After the process has done its writing, it closes the writing end of the pipe. Now the reading goes as before, up through the ninth read of y!. The tenth read finds an empty pipe as before. But this time the writing end is closed, so instead of blocking the read call immediately returns 0. (This time it;s case 3a instead of 3b.) Perl passes the 0 value into the script as the value returned by sysread, which terminates the while loop and ends the program.

Interprocess communication with pipes

Having the same process be both the reader and the writer is a little strange and not very useful. It's also tricky to pull off correctly, because pipes were nor really designed to be used in this way. The normal use case is that one process reads and another writes. To do that, one process needs to hold the writing and of the pipe and the other needs to hold the reader.

Typically the way this is done is as follows. One process creates the pipe, and then forks a child process. File descriptors are inherited from parent to child after a fork, so both processes have both ends of the pipe. Let's consider a typical scenario, where the parent runs a command and wants to read its output and then continue. The child will be the writer and the parent will be the reader, so
the child closes the reading end of the pipe, and the parent closes the writing end. The child then uses the writing end to write data into the pipe; the parent uses the reading end to read the data back out.

If the parent gets ahead of the child, it tries to read the empty pipe, and blocks until the child writes more data.

Eventually, the child has nothing more to say and closes the writing end of the pipe, either with an explicit close call or more likely by exiting. After the parent reads the remaining data, the pipe is empty.
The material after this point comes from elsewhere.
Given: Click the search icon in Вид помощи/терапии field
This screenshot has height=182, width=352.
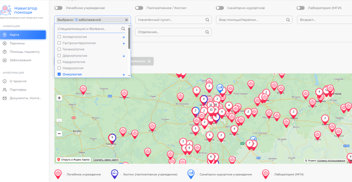Looking at the screenshot, I should 288,20.
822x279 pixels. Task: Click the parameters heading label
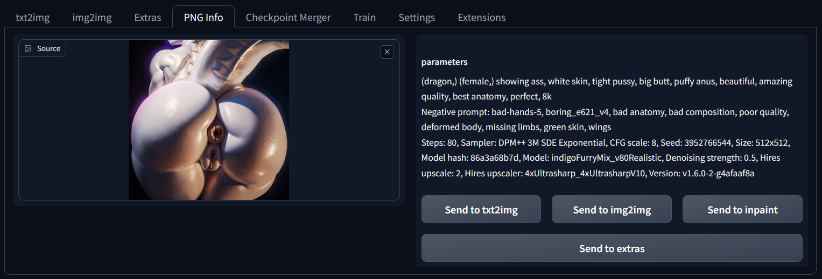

Its next read returns 0, signalling end-of-file, and it can close the reading end and proceed as appropriate.

Here's complete code for a demo:

        my ($rd, $wr);
        pipe($rd, $wr) or die "pipe: $!";

        my $pid = fork();
        die "Couldn't fork: $!" unless defined $pid;

        if ($pid == 0) {           # child (writer) process
          close $rd;
          print $wr "abcdefghijklmnopqrstuvwxyz\n";
        } else {                   # parent (reader) process
          close $wr;
          my $buf;
          my $line = 0;
          while (sysread $rd, $buf, 1) {
            print "Reader: ", ++$line, ": $buf\n";
          }
          print "Reader: End of file\n";
        }

The process forks and the two resulting processes take different paths through the if-else block. The child process takes the if part, closing the reading end of the pipe, writing data into the pipe, and exiting immediately afterward. The written data is safe in the kernel and will survive the death of the process that wrote it.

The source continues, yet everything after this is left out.